I think LLMs can extrapolate or borrow patterns from different areas to a limited extent. Perhaps LLMs can become adept at imitating intelligence in the same way they imitate reasoning.

However, I haven’t seen evidence of their ability to deeply understand and translate concepts between different domains. One powerful step in solving a problem is the concept of transformation: taking something you know from one domain or previous experience and adapting it to another. This implies not only memory but also the ability to detect isomorphisms and subtle hints.

Perhaps I am being too pessimistic or narrow-minded, but I don’t see how these giant association engines, which are like a mythological oracle that knows everything but understands nothing, can become intelligent, let alone super-intelligent.

Are LLMs going to kill us all?

Maybe out of boredom or frustration with their circular pseudoreasoning?

I’m no expert in AI safety — or anything, for that matter — but I know that some people are very concerned about the existential risks posed by AI systems. I’m not going to comment on that either.

In my opinion, technology doesn’t have to be ‘superintelligent’ to be dangerous. Any system can be dangerous if we allow it to make decisions without oversight. The problem lies in relinquishing control, not in the technology itself. In the same way as it is dangerous to give power to a negligent or unscrupulous politician, or to a technocrat with a dubious moral compass,.
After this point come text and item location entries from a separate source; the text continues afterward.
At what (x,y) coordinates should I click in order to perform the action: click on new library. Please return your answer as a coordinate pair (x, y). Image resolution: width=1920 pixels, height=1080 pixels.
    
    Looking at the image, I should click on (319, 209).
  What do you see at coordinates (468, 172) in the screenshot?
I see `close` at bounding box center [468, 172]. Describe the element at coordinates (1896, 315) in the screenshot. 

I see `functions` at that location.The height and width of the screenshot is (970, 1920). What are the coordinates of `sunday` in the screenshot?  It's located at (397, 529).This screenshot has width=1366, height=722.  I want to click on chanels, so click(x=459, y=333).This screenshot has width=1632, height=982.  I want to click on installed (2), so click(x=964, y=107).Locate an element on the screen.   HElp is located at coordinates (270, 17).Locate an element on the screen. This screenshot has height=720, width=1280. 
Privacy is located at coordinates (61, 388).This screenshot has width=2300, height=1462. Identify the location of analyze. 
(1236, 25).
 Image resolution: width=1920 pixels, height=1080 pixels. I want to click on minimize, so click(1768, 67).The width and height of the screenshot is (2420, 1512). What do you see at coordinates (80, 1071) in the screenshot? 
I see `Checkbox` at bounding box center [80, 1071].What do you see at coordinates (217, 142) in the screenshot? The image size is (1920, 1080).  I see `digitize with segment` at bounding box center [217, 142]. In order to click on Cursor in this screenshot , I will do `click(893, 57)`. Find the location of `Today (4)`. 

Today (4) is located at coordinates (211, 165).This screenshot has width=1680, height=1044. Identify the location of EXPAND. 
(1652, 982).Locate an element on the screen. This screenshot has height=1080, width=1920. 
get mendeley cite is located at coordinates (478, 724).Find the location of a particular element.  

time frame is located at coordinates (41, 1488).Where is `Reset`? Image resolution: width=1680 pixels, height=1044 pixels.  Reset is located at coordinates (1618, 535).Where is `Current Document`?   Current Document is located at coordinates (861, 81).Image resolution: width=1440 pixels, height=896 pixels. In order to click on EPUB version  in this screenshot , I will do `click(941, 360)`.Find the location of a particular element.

Or maybe it is as one character in a novel I recently read put it:

The problem with the machines is not that they will rebel against their human masters but that they’ll follow their orders to the letter.

Is there a bubble?

It is difficult to spot a bubble before it bursts. I’m not going to comment on this one because I’m running out of tokens, but some people are starting to ask that very question, whether there is “irrational exuberance” around LLMs and AI companies.